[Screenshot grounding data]
====
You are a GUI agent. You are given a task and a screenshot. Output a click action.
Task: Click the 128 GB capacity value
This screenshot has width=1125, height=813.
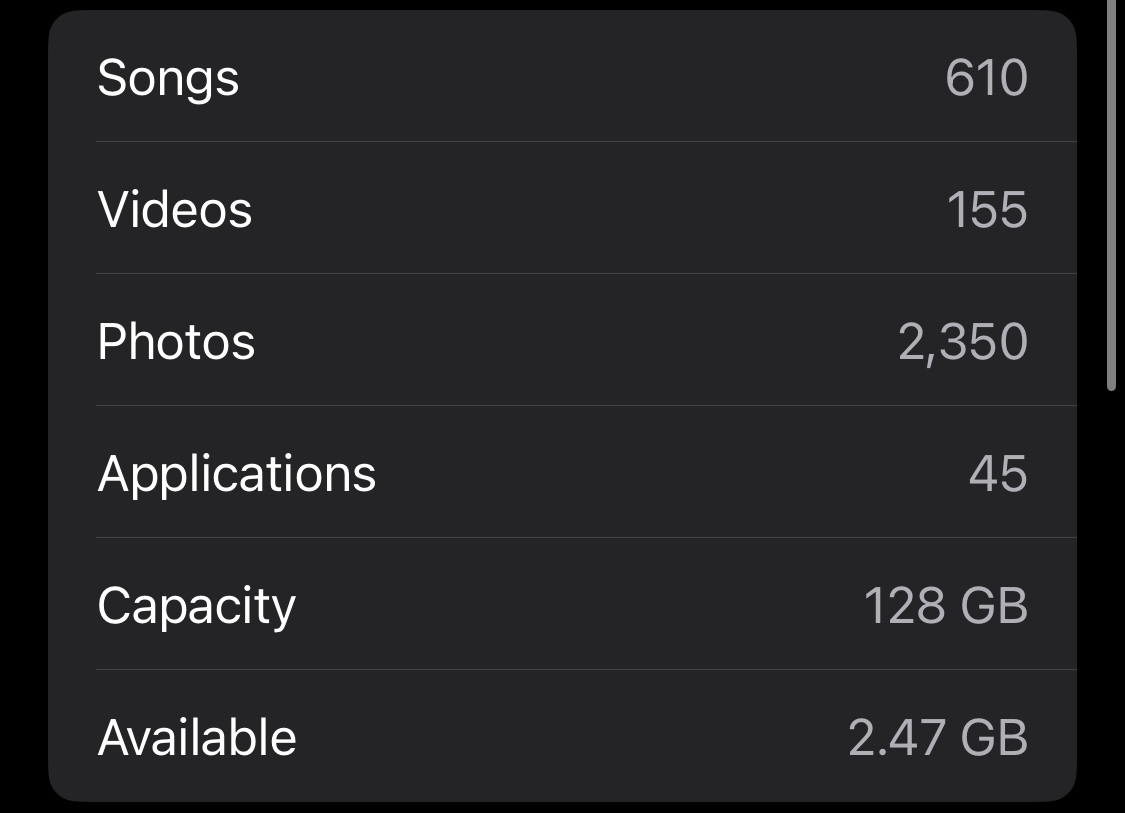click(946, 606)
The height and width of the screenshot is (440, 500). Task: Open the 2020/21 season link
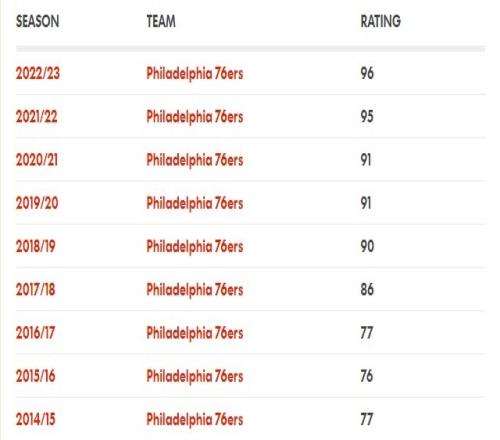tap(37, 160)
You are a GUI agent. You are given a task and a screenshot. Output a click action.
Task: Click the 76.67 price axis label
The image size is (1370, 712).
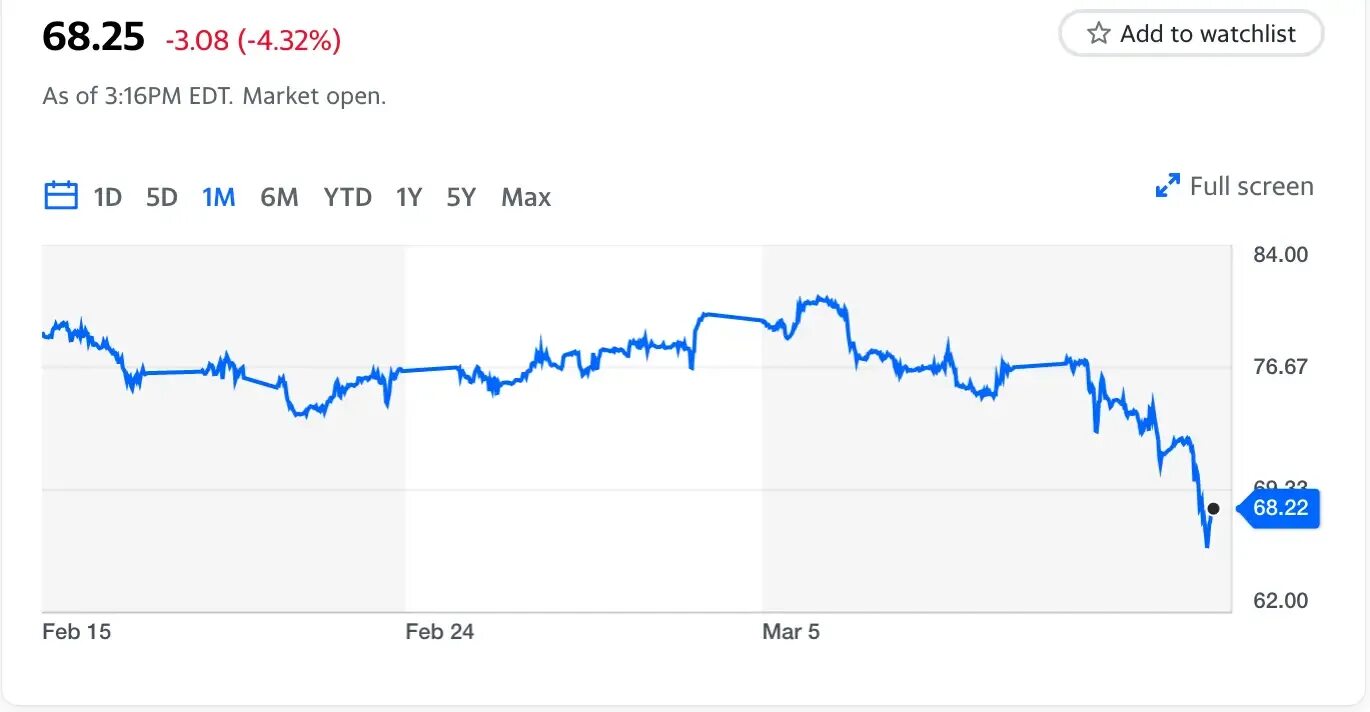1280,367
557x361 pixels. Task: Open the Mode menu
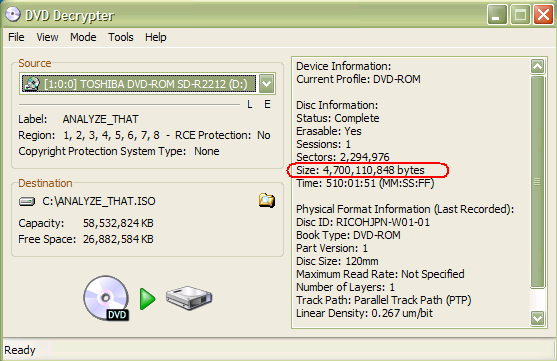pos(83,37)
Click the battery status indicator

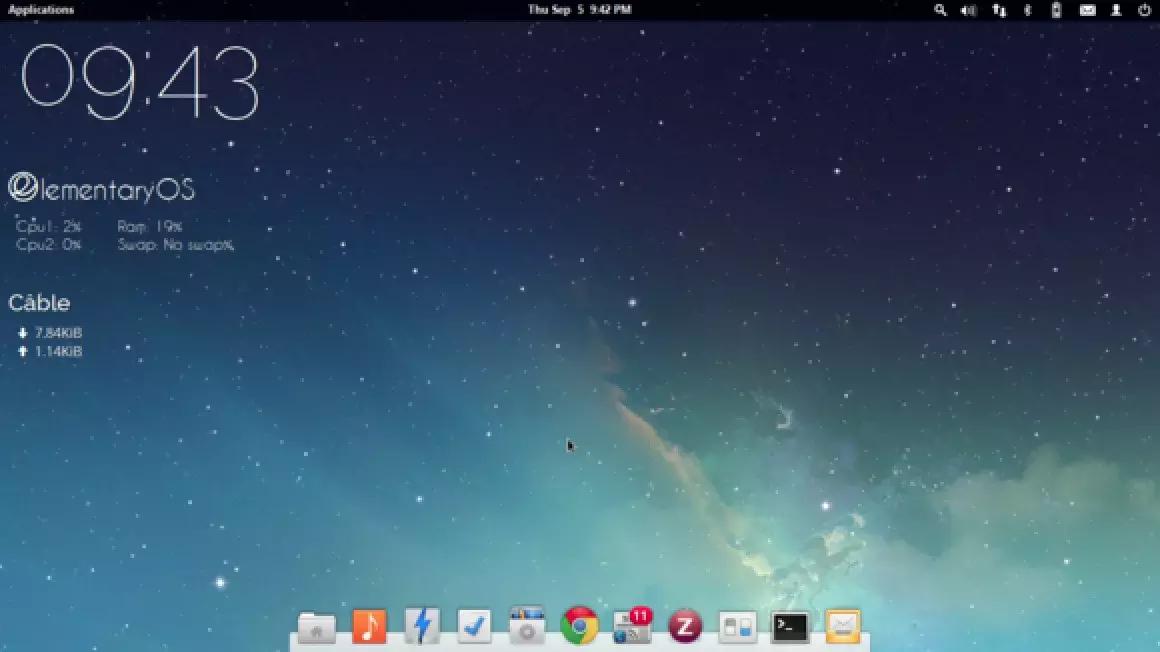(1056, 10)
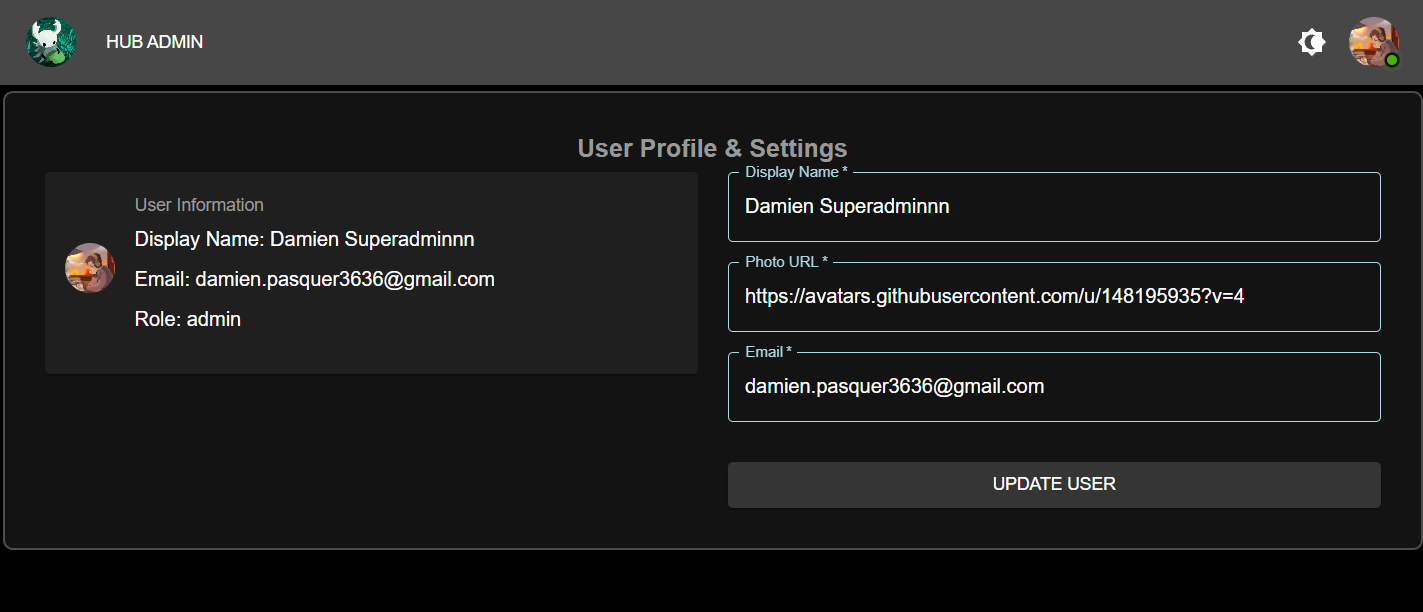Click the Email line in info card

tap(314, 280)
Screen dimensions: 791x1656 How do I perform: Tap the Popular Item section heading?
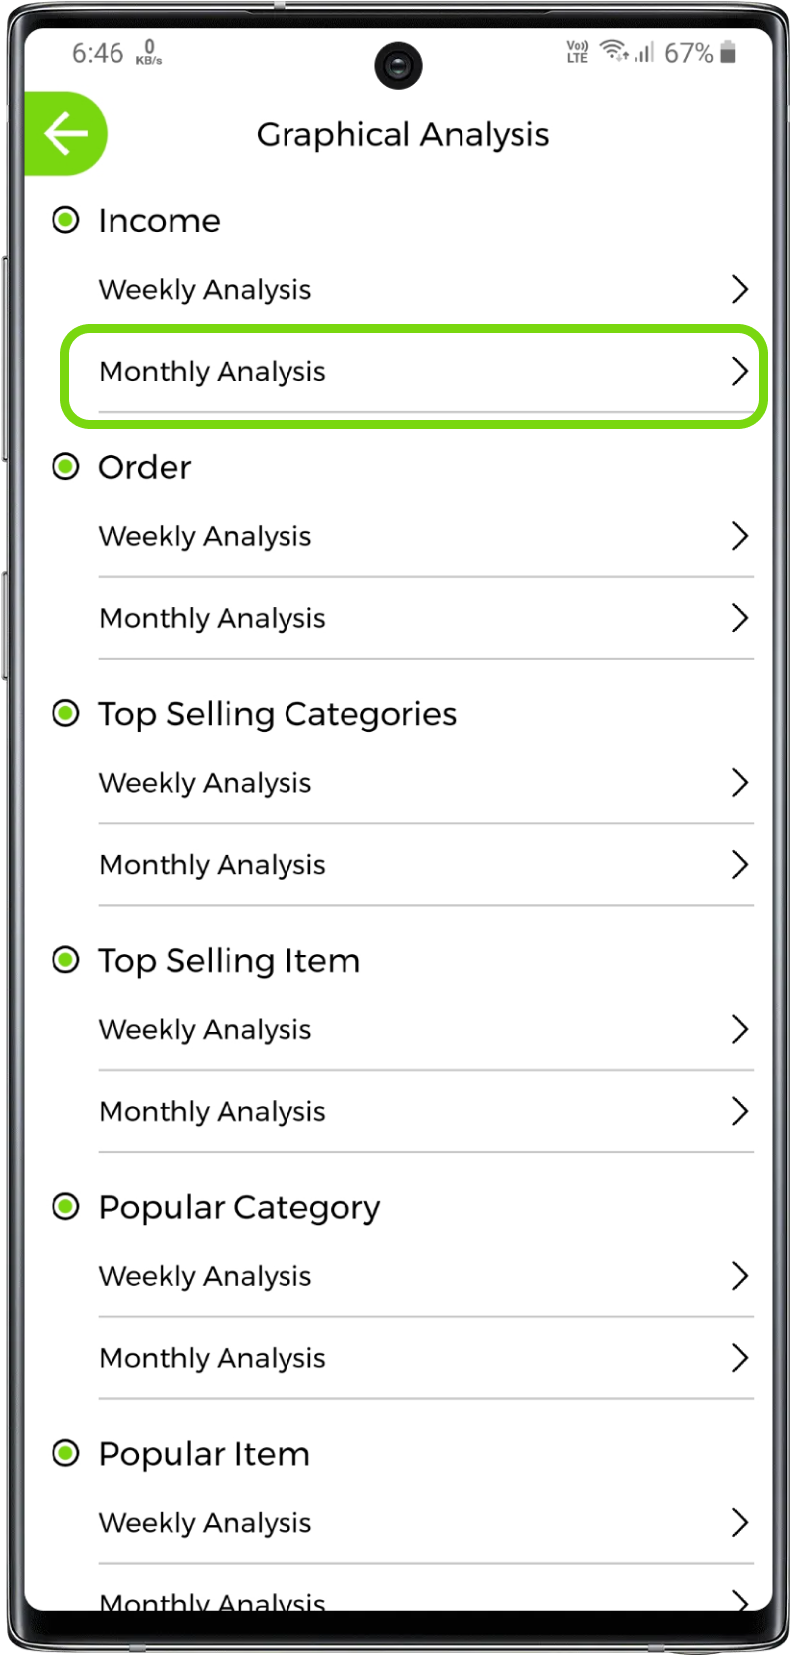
====
● **WHAT YOU HAVE TO DO**: Give the records back verbatim, pictures excluded.

● **EXPECTED ANSWER**:
You are a GUI agent. You are given a task and a screenshot. Output a click action.
Task: Click the 128 GB capacity value
This screenshot has width=1125, height=813.
click(946, 606)
The height and width of the screenshot is (440, 500). Task: Open the 2020/21 season link
tap(37, 160)
You are a GUI agent. You are given a task and a screenshot. Output a click action.
Task: Click the 76.67 price axis label
The image size is (1370, 712).
1280,367
557x361 pixels. Task: Open the Mode menu
pos(83,37)
Click the battery status indicator

(1056, 10)
Click the Email line in info card

tap(314, 280)
Screen dimensions: 791x1656 How do I perform: Tap the Popular Item section heading?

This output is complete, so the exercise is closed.